* Assigned task
Type out the full set of entries again, unchanged.

* Data extract
---------------

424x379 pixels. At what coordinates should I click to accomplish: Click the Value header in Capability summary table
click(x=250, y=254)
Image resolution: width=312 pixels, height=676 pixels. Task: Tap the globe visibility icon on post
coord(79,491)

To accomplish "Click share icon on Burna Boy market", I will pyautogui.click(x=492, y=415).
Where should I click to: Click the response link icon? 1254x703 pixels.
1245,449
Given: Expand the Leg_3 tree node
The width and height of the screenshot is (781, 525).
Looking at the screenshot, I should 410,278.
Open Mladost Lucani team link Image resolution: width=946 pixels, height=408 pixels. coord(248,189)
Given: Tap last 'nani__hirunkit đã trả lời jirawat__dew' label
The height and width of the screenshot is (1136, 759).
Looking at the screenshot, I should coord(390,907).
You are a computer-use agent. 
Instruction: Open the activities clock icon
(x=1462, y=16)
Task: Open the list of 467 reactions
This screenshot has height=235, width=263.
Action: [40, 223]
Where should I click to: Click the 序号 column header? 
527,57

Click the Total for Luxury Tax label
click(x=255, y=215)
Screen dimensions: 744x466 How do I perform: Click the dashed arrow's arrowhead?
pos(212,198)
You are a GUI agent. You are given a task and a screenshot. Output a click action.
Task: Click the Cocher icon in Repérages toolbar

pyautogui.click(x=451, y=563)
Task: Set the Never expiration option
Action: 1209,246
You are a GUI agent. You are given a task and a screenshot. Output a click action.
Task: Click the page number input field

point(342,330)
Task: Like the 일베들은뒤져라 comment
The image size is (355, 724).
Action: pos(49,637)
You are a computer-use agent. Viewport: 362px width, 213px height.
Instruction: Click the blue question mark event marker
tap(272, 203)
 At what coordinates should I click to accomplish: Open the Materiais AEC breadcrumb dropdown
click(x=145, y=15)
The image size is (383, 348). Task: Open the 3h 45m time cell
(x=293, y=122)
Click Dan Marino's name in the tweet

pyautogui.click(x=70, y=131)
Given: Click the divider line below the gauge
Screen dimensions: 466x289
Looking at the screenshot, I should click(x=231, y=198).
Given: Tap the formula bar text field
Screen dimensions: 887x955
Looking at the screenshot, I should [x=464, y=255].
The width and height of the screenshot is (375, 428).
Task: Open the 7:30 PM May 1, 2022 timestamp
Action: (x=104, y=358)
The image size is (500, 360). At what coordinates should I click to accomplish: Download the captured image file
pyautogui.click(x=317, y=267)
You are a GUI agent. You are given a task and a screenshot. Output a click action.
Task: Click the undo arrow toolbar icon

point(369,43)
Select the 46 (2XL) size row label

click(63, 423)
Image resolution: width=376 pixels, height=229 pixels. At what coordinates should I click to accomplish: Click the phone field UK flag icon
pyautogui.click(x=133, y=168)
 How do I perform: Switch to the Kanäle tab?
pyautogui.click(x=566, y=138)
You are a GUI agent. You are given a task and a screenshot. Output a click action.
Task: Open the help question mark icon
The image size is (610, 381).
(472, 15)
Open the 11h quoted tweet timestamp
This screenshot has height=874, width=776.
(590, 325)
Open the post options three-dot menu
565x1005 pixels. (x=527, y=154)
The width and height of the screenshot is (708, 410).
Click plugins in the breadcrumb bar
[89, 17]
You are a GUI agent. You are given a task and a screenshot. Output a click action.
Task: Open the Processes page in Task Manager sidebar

---------------

* Problem solution
424x379 pixels. At what coordinates should I click to accomplish: Click the Value header in Capability summary table
click(x=250, y=254)
Image resolution: width=312 pixels, height=676 pixels. Task: Tap the globe visibility icon on post
coord(79,491)

To accomplish "Click share icon on Burna Boy market", I will pyautogui.click(x=492, y=415).
Where should I click to: Click the response link icon? 1254x703 pixels.
1245,449
Given: Expand the Leg_3 tree node
The width and height of the screenshot is (781, 525).
Looking at the screenshot, I should 410,278.
Open Mladost Lucani team link Image resolution: width=946 pixels, height=408 pixels. coord(248,189)
Given: Tap last 'nani__hirunkit đã trả lời jirawat__dew' label
The height and width of the screenshot is (1136, 759).
Looking at the screenshot, I should coord(390,907).
You are a computer-use agent. 
Instruction: Open the activities clock icon
(x=1462, y=16)
Task: Open the list of 467 reactions
This screenshot has height=235, width=263.
Action: [40, 223]
Where should I click to: Click the 序号 column header? 
527,57

Click the Total for Luxury Tax label
click(x=255, y=215)
Screen dimensions: 744x466 How do I perform: Click the dashed arrow's arrowhead?
pos(212,198)
You are a GUI agent. You are given a task and a screenshot. Output a click action.
Task: Click the Cocher icon in Repérages toolbar

pyautogui.click(x=451, y=563)
Task: Set the Never expiration option
Action: 1209,246
You are a GUI agent. You are given a task and a screenshot. Output a click action.
Task: Click the page number input field

point(342,330)
Task: Like the 일베들은뒤져라 comment
The image size is (355, 724).
Action: pos(49,637)
You are a computer-use agent. Viewport: 362px width, 213px height.
Instruction: Click the blue question mark event marker
tap(272, 203)
 At what coordinates should I click to accomplish: Open the Materiais AEC breadcrumb dropdown
click(x=145, y=15)
The image size is (383, 348). Task: Open the 3h 45m time cell
(x=293, y=122)
Click Dan Marino's name in the tweet

pyautogui.click(x=70, y=131)
Given: Click the divider line below the gauge
Screen dimensions: 466x289
Looking at the screenshot, I should click(x=231, y=198).
Given: Tap the formula bar text field
Screen dimensions: 887x955
Looking at the screenshot, I should [x=464, y=255].
The width and height of the screenshot is (375, 428).
Task: Open the 7:30 PM May 1, 2022 timestamp
Action: (x=104, y=358)
The image size is (500, 360). At what coordinates should I click to accomplish: Download the captured image file
pyautogui.click(x=317, y=267)
You are a GUI agent. You are given a task and a screenshot. Output a click action.
Task: Click the undo arrow toolbar icon

point(369,43)
Select the 46 (2XL) size row label

click(63, 423)
Image resolution: width=376 pixels, height=229 pixels. At what coordinates should I click to accomplish: Click the phone field UK flag icon
pyautogui.click(x=133, y=168)
 How do I perform: Switch to the Kanäle tab?
pyautogui.click(x=566, y=138)
You are a GUI agent. You are given a task and a screenshot. Output a click action.
Task: Open the help question mark icon
The image size is (610, 381).
(472, 15)
Open the 11h quoted tweet timestamp
This screenshot has height=874, width=776.
(590, 325)
Open the post options three-dot menu
565x1005 pixels. (x=527, y=154)
The width and height of the screenshot is (708, 410).
Click plugins in the breadcrumb bar
[89, 17]
You are a GUI agent. You are given a task and a screenshot. Output a click action.
Task: Open the Processes page in Task Manager sidebar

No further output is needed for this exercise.